SUPPLIED DATA:
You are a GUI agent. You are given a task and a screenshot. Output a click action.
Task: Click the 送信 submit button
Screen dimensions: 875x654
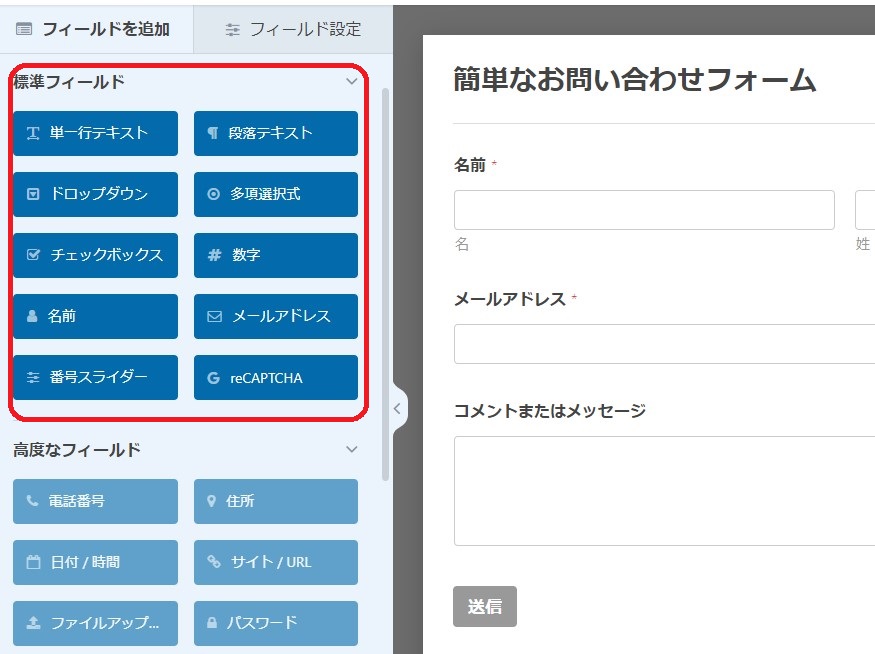click(485, 606)
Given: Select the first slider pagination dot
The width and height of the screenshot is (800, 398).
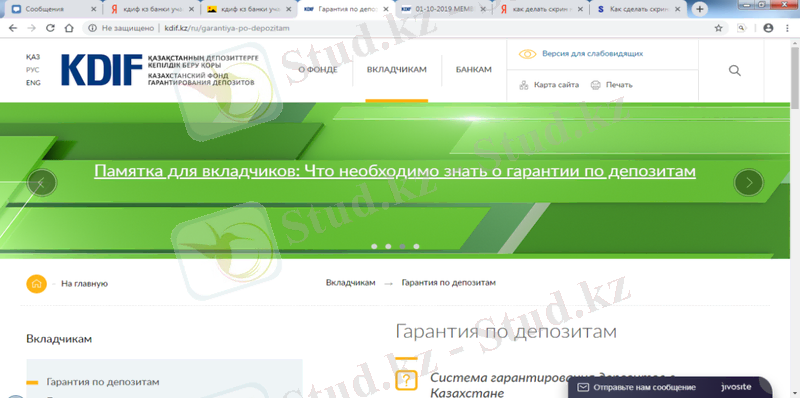Looking at the screenshot, I should click(x=374, y=246).
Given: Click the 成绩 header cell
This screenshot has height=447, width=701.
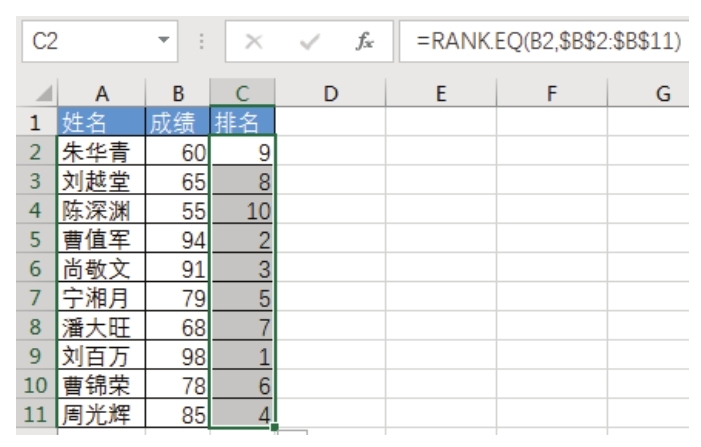Looking at the screenshot, I should click(178, 123).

REQUIREMENT: Could you repeat exactly the lines from the one containing "Given: Select the first slider pagination dot" to the last line of the records, both included, and leave out every picture?

RESULT FOR THIS TASK:
Given: Select the first slider pagination dot
The width and height of the screenshot is (800, 398).
Looking at the screenshot, I should click(x=374, y=246).
Given: Click the 成绩 header cell
This screenshot has height=447, width=701.
Looking at the screenshot, I should click(178, 123).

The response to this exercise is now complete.